Another important finding that requires appropriate follow-up is the accumulation of leukemia cells in WAT found in several mouse models [67, 68, 71] but also in humans [65]. In this old study dating back to 1962, WAT samples of 60 patients who died of leukemia or lymphoma were analyzed. 19 of them showed subcutaneous WAT infiltrations of malignant cells in apparently normal skin [65]. This is a remarkable observation, given the fact that WAT was commonly regarded as negligible organ in leukemia. WAT seems to serve as a hideaway for leukemic cells and supports evasion from chemotherapy as adipocytes are able to provide a protective environment, in part by metabolizing chemotherapeutic drugs [67,68,69,70,71,72,73]. Therefore, the accumulation of WAT in obesity hampers chemotherapy [68, 69, 73]. In animal studies, the dosage of chemotherapeutics used was adjusted to body weight. Of note, although obese animals received ~28% more vincristine, they had comparable levels in the circulation and in tissues [69]. The question arising from this observation is whether patients with an increased fat mass are actually underdosed. The body surface area is commonly used to calculate dosages for chemotherapeutic drugs and the commonly used formulas fit fairly well also in overweight and obese patients [103]. Nevertheless, altered pharmacodynamics in WAT should be taken into account, also in postremission therapy.

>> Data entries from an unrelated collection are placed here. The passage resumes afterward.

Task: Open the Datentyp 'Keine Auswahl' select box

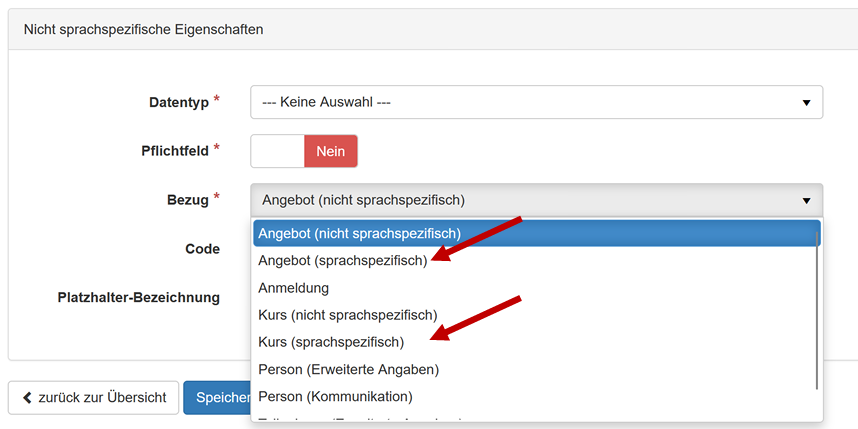Action: tap(536, 102)
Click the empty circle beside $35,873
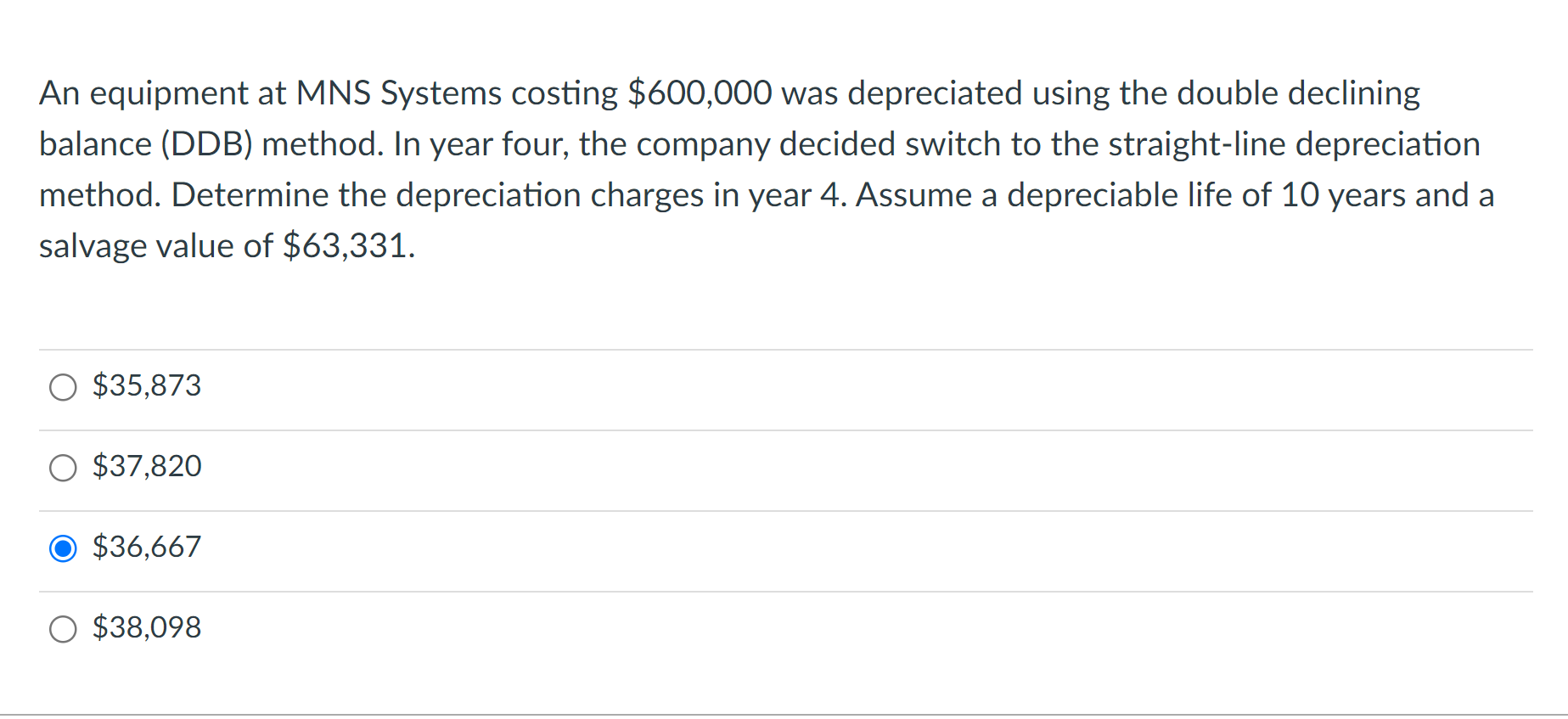This screenshot has width=1568, height=719. point(62,387)
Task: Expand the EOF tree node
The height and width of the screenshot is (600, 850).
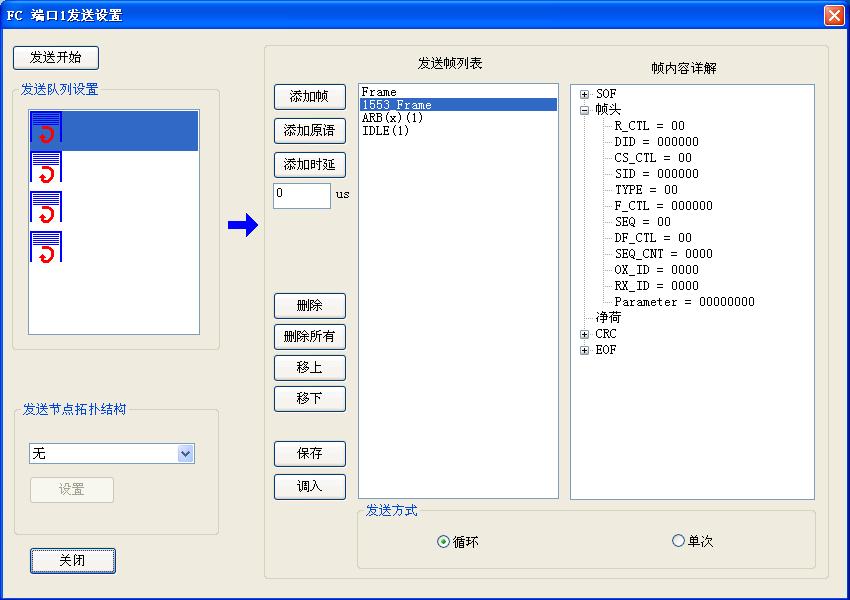Action: pyautogui.click(x=585, y=350)
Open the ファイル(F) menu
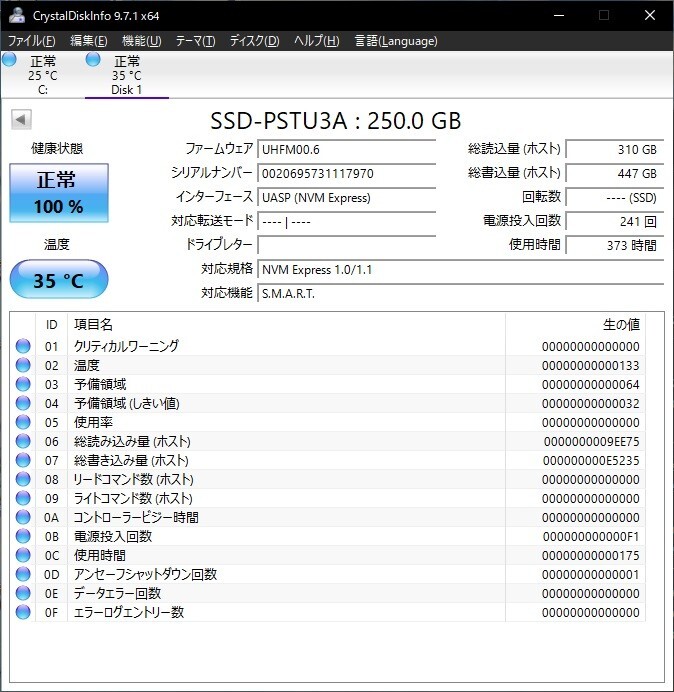Screen dimensions: 674x692 click(x=32, y=41)
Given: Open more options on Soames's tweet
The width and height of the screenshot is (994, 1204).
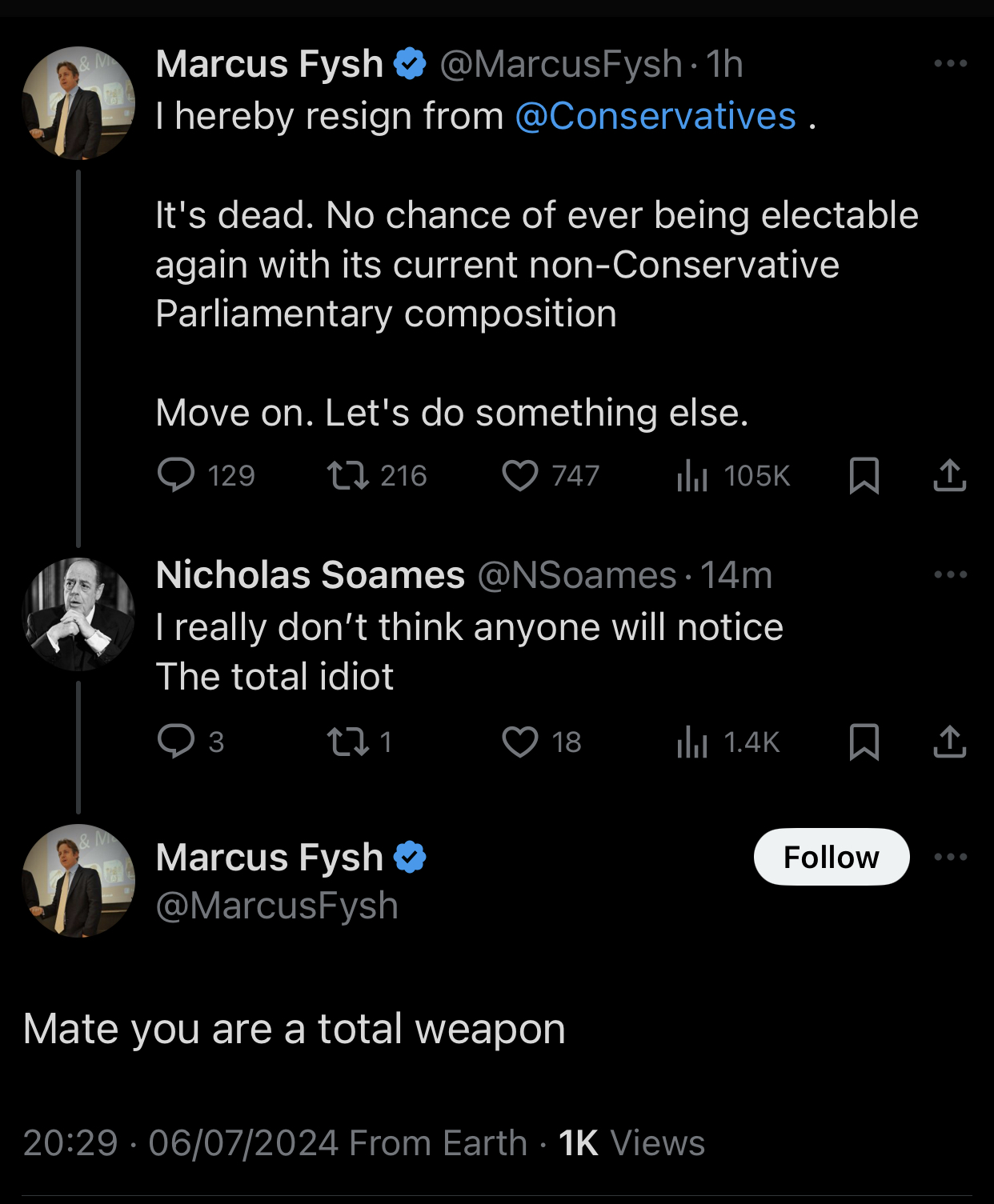Looking at the screenshot, I should click(x=950, y=574).
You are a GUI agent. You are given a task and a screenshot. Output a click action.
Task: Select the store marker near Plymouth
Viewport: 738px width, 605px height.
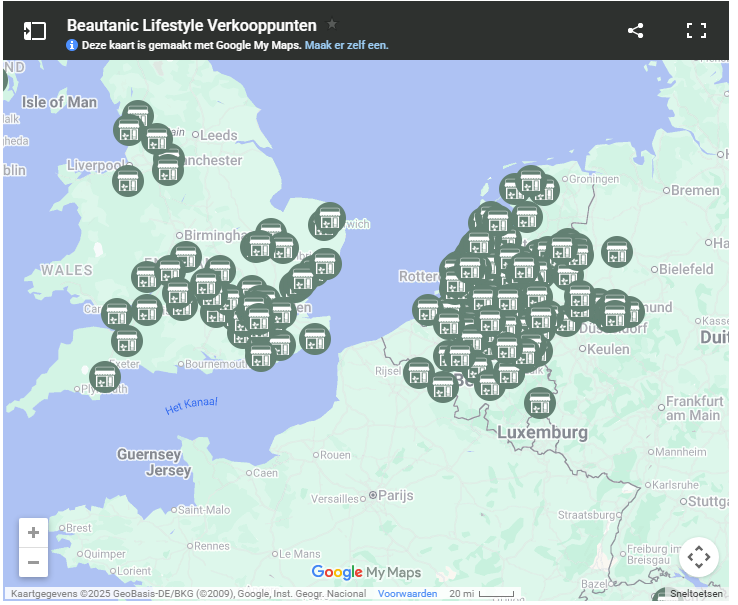pyautogui.click(x=105, y=377)
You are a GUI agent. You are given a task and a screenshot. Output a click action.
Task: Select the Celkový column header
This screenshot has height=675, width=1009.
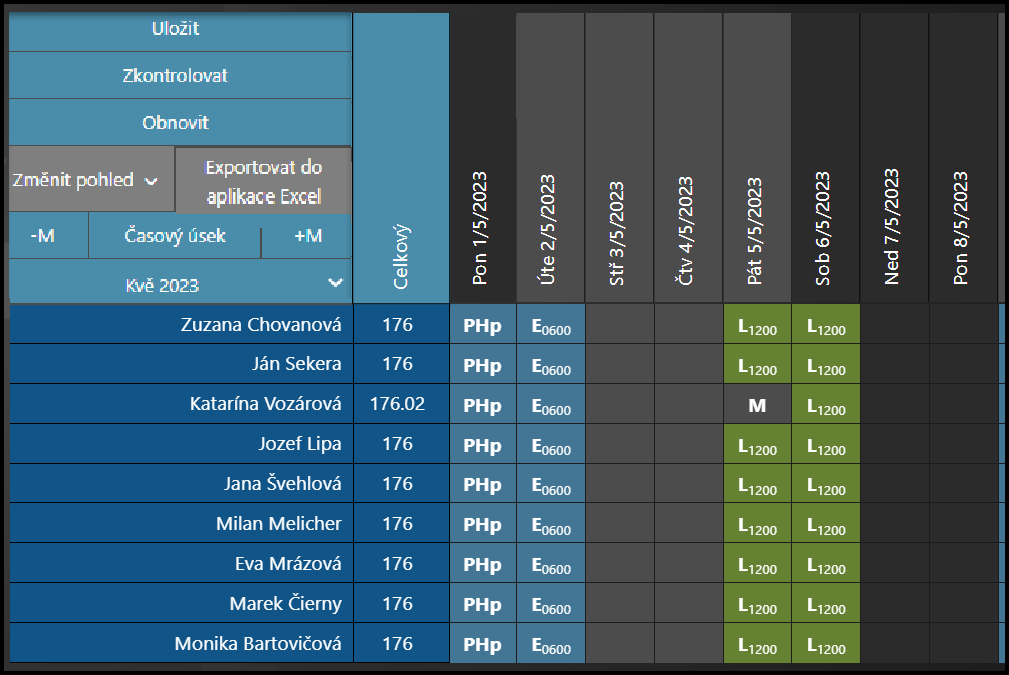(400, 160)
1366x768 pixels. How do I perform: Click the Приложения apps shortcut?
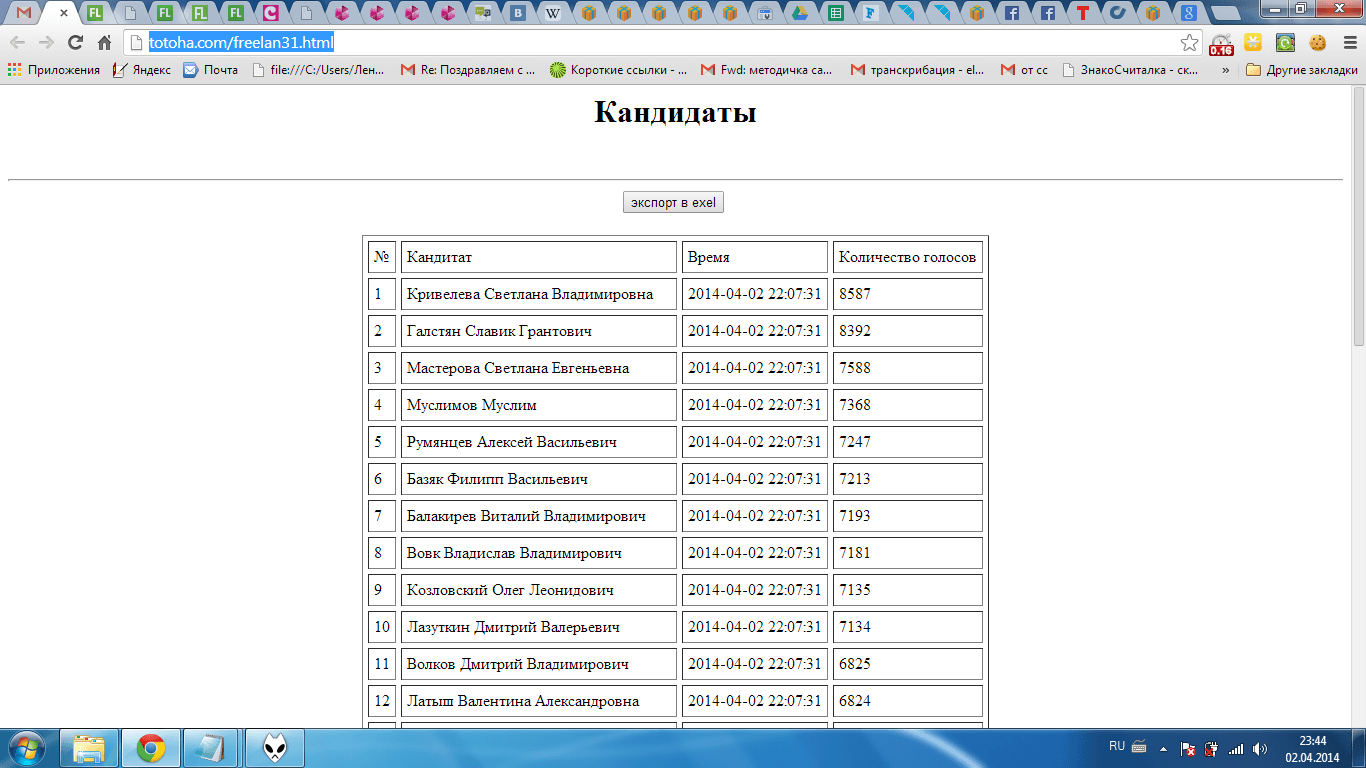[x=54, y=70]
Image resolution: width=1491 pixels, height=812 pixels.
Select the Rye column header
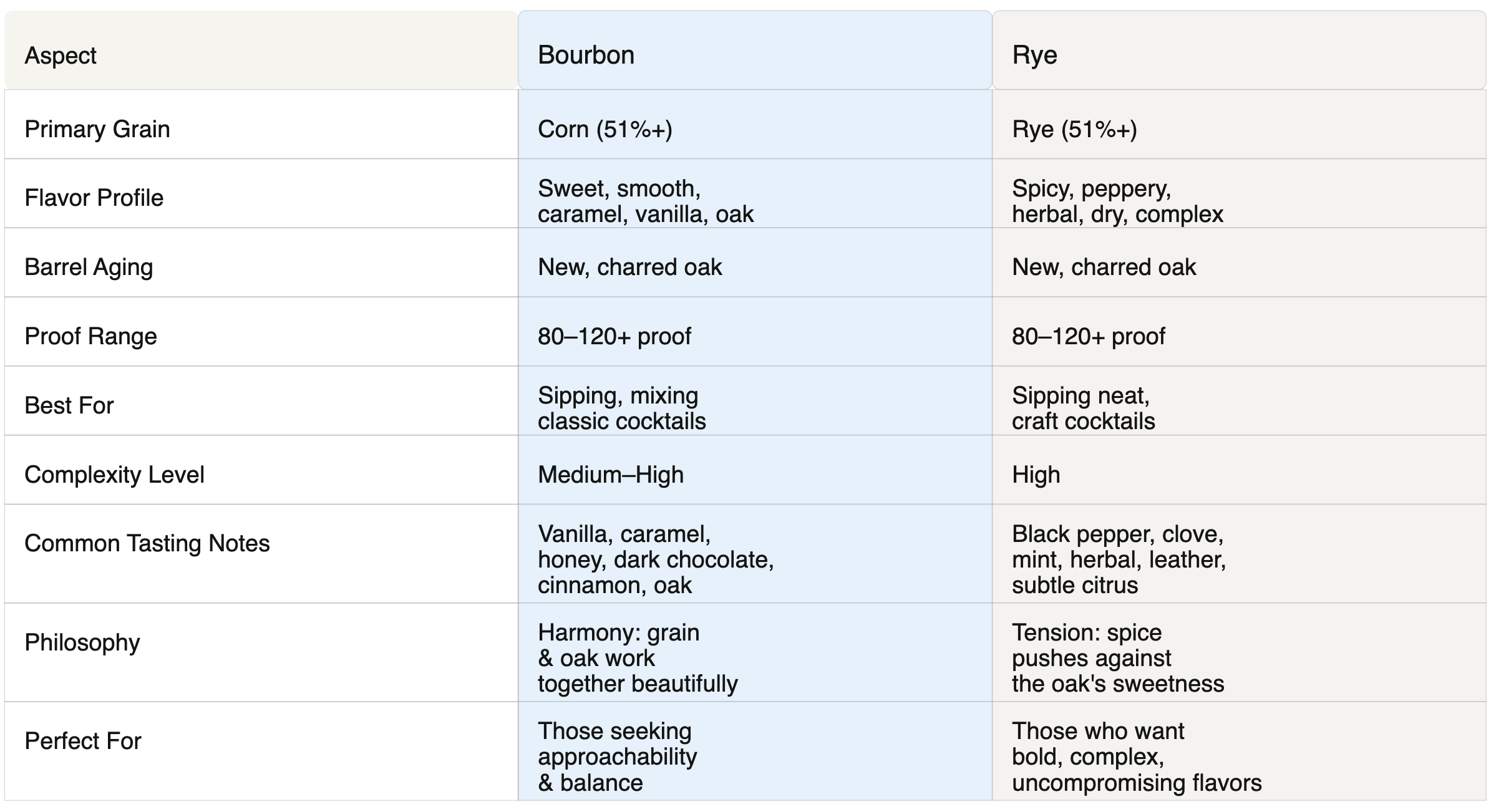(x=1034, y=55)
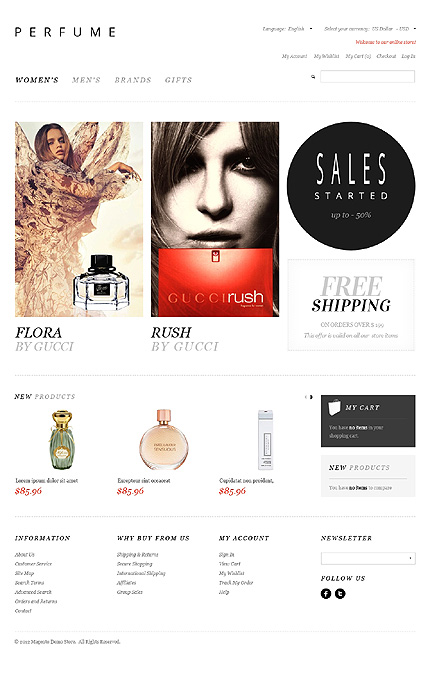
Task: Submit newsletter with the arrow button
Action: coord(410,558)
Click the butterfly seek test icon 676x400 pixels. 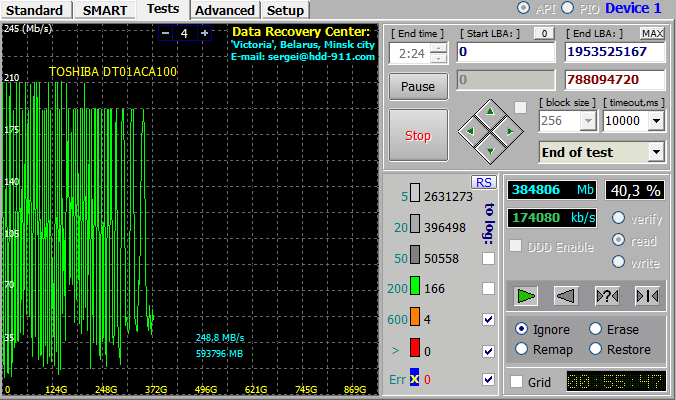pos(647,296)
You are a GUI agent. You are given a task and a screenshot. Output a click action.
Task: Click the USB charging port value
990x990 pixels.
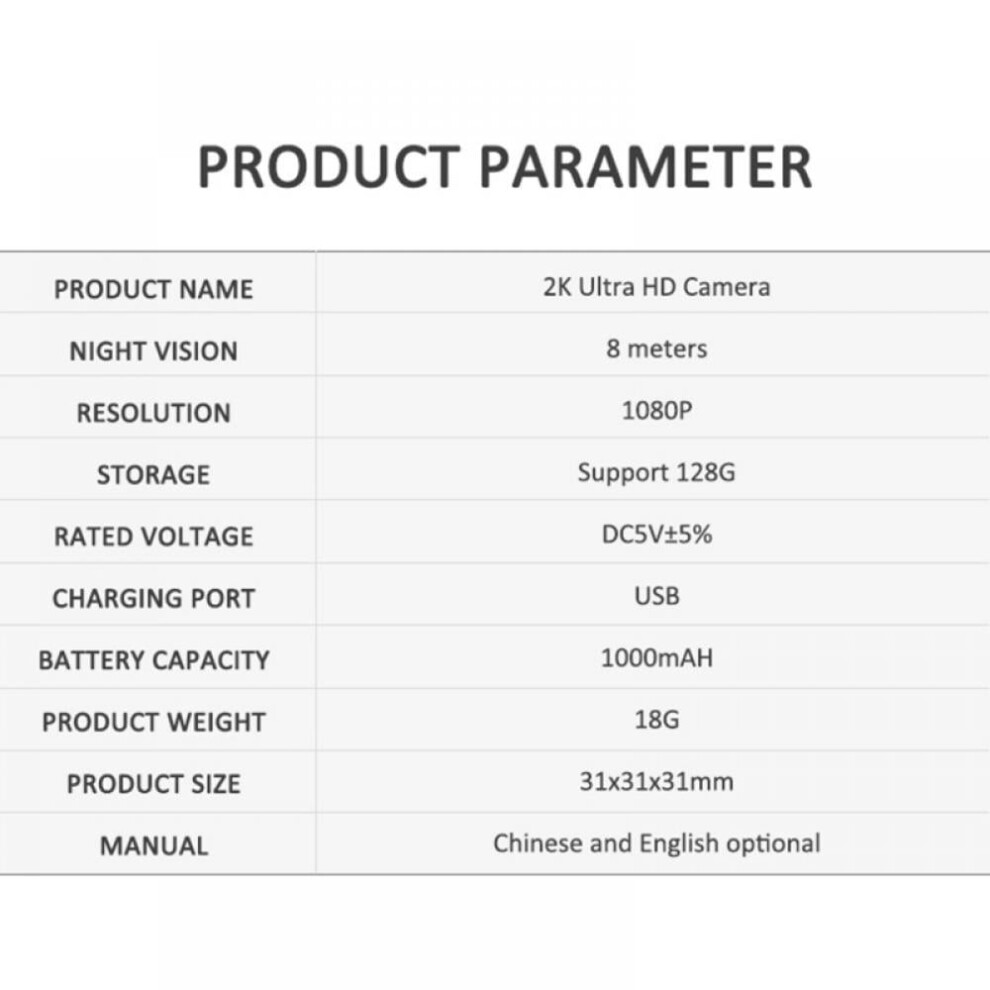(x=657, y=596)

This is underlined by the fact that obesity is associated with poorer outcome in several types of leukemia, including acute promyelocytic leukemia, AML, and pediatric pre-B-ALL [104,105,106].

Summary

Taken together, although neglected in the past, MAT as well as WAT should be considered important and relevant in the context of leukemia. Their secretion products such as growth factors, cytokines, chemokines, matrix molecules, or metabolites have an impact on the function of leukemic cells opening up new therapeutic opportunities to fight hematological malignancy.